> [Work item]
Print every record exactly as it appears. Leave the pictures out.

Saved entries

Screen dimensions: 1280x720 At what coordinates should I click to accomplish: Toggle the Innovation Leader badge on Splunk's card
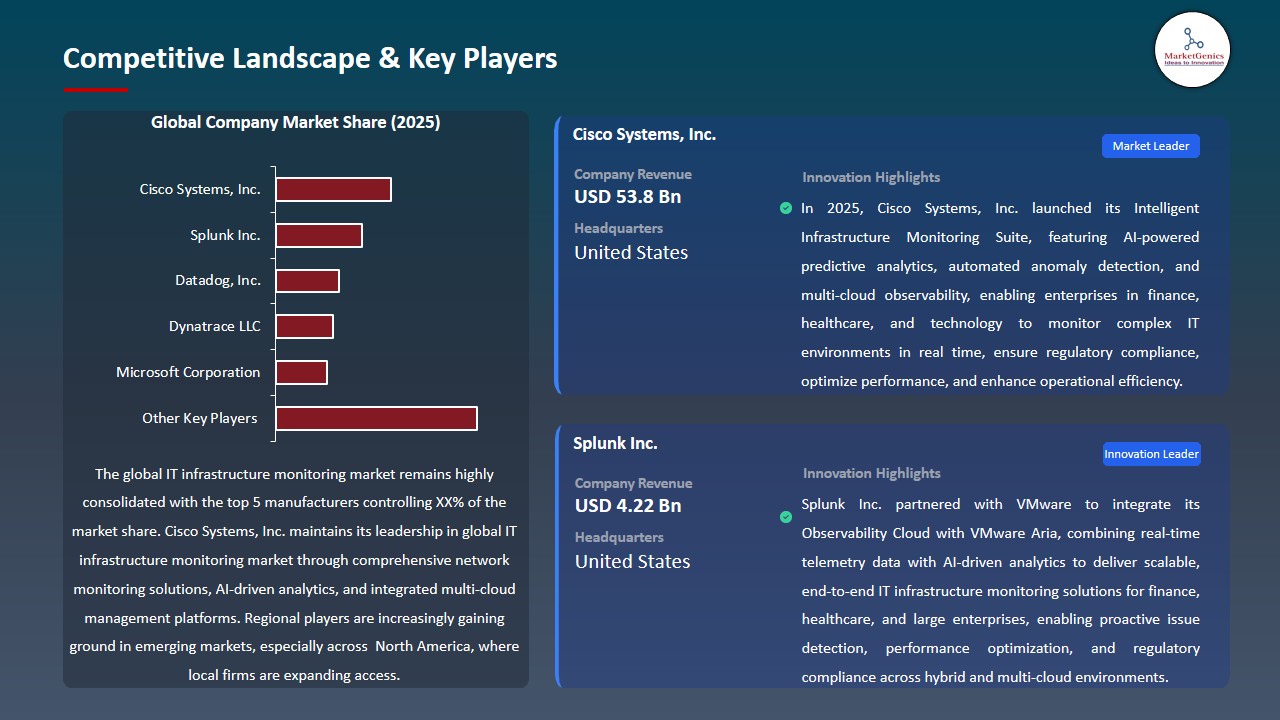[x=1151, y=453]
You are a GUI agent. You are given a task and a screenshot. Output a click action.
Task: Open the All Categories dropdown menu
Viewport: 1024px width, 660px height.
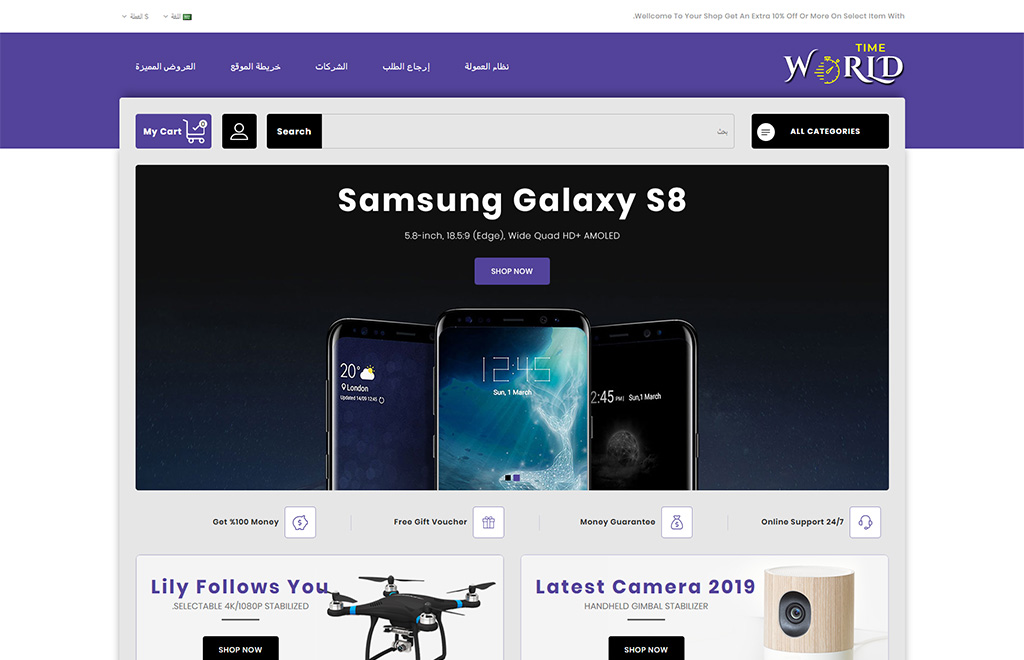[x=820, y=131]
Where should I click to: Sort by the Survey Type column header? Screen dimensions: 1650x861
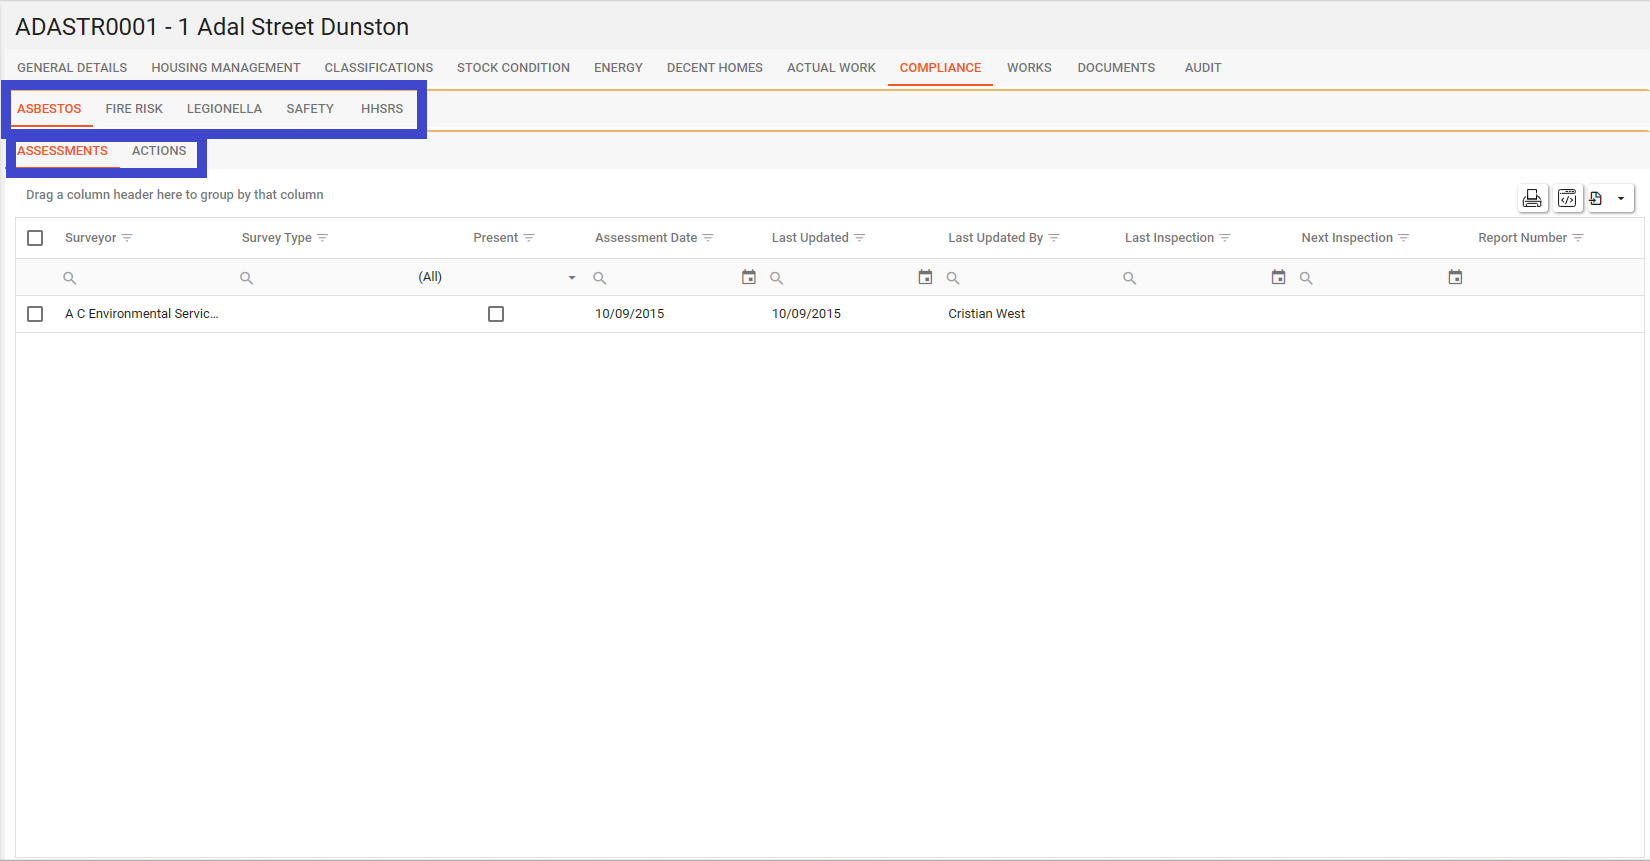click(x=276, y=238)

> [Written response]
Screen dimensions: 1280x720 At what coordinates should I click to accomplish: Toggle the Innovation Leader badge on Splunk's card
[x=1151, y=453]
You are a GUI agent. You are given a task and a screenshot. Output a click action.
Task: Open the All Categories dropdown menu
Viewport: 1024px width, 660px height.
[x=820, y=131]
Where should I click to: Sort by the Survey Type column header? Screen dimensions: 1650x861
click(x=276, y=238)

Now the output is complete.